**DATA ROWS:**
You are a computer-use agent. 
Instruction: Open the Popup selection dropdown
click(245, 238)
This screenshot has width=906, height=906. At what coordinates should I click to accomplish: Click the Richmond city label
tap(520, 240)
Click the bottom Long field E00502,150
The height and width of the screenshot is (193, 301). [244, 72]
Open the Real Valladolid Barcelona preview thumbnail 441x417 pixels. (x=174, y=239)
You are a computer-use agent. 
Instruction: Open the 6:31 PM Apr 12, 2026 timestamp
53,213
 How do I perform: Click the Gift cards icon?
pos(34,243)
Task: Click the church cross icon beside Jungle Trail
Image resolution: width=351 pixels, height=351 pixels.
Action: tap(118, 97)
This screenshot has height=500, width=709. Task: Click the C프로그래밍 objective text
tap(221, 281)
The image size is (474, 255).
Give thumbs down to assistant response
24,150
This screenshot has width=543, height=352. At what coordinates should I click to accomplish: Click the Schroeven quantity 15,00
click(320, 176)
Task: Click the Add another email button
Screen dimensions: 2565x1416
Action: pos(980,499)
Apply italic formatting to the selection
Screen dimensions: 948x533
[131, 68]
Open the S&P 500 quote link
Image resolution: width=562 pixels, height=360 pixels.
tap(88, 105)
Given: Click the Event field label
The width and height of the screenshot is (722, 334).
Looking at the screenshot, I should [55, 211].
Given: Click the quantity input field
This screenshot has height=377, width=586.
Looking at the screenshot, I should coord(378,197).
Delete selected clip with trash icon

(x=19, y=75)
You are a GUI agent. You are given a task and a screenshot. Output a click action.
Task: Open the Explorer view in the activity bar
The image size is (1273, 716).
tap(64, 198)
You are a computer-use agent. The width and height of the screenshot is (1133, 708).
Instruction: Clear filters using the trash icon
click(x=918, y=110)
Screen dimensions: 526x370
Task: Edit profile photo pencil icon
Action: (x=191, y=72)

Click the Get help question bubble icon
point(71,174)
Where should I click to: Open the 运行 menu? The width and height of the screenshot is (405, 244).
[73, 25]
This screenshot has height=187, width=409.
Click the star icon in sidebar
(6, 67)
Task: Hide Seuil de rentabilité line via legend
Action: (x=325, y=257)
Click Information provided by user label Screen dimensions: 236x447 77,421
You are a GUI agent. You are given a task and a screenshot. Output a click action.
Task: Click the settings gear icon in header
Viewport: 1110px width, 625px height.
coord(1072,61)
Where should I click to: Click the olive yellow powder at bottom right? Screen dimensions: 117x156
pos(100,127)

**WHAT TO DO:** Scale the entries in the stretch from the line containing "How do I perform: Click the Gift cards icon?" through the line containing "tap(88, 105)" by writing every line out again, requests included, with each coordinate in the answers multiplied by 1.25 and rounded to a whole number, halves rounding up. Leave all other numbers unchanged.

**FINISHED EXERCISE:**
 How do I perform: Click the Gift cards icon?
pos(43,304)
Task: Click the church cross icon beside Jungle Trail
Image resolution: width=351 pixels, height=351 pixels.
Action: tap(148, 121)
This screenshot has height=500, width=709. Task: Click the C프로그래밍 objective text
tap(276, 351)
The image size is (474, 255).
Give thumbs down to assistant response
30,188
This screenshot has width=543, height=352. At what coordinates should I click to accomplish: Click the Schroeven quantity 15,00
click(400, 220)
Task: Click the Add another email button
Screen dimensions: 2565x1416
Action: pos(1225,624)
Apply italic formatting to the selection
Screen dimensions: 948x533
[164, 85]
Open the S&P 500 quote link
Image resolution: width=562 pixels, height=360 pixels.
tap(110, 131)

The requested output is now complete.